I truly wish Japanese tea farmers had adopted his methods… but I digress.
In aroma, Hawaii Premium Green is very grassy with the subtlest hint of jasmine. Similar to a Mao Jian in tongue, a delicate almond flavor gives way to a sweeter aftertaste. Hawaii Premium Green also has a decent if buttery medium grit. Though similar to many Chinese Greens in content, its appearance offers a fresh twist: Hawaii Premium Green has a brilliant green-yellow liquor a shade or two darker than a jade. Additionally, the twisty shape and blue-green color of its loose leaf are all its own.

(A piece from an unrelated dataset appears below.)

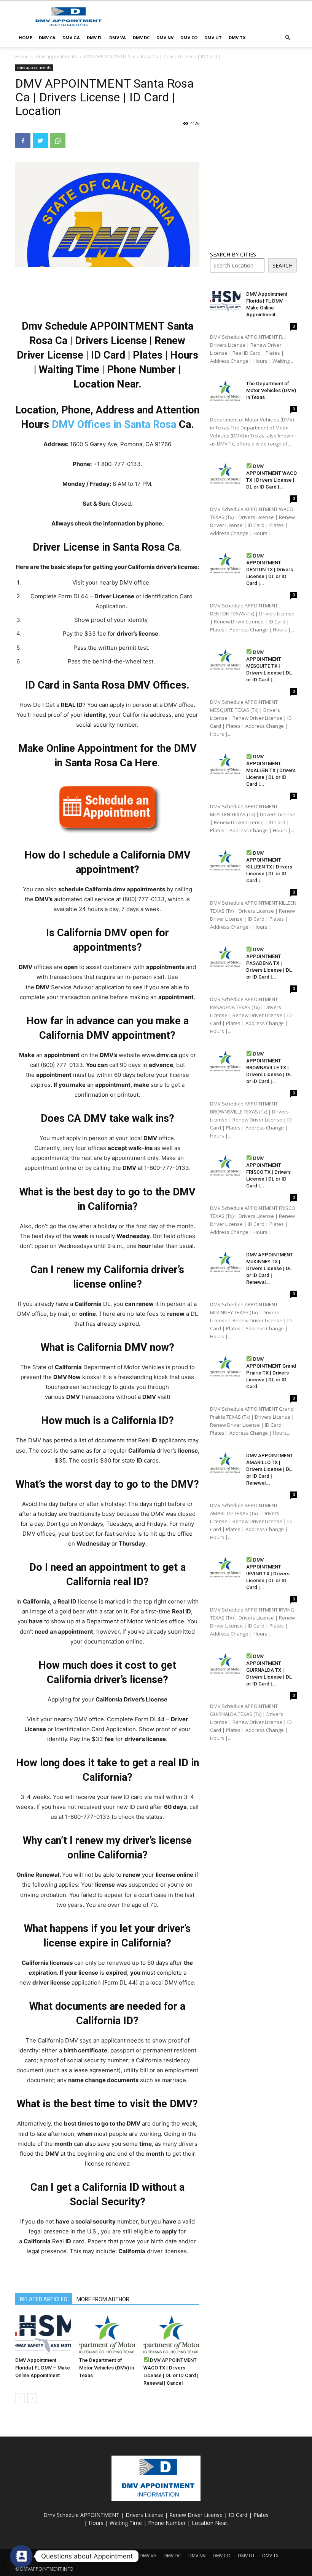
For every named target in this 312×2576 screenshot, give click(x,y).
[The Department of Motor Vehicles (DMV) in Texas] (107, 2334)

This Arbor Teas batch is most likely the 2016 first flush. Mauna Kea retails both this batch and the 2017 first flush on its own bilingual website.
- Aroma – 93
- Taste – 93
- Texture – 93
- Spunk – 94
- Rarity – 96
- Availability – 94
- Appearance – 94
- Organic/Fair trade – 95
Mean score – 94
The prevailing wisdom that organic farming yields duller, uninteresting teas by comparison finds a strong challenger in Hawaii Premium Green. Though likely not the best Hawaiian tea I’ve ever had, Hawaii Premium Green is certainly one of the best grown, with surprisingly strong distribution.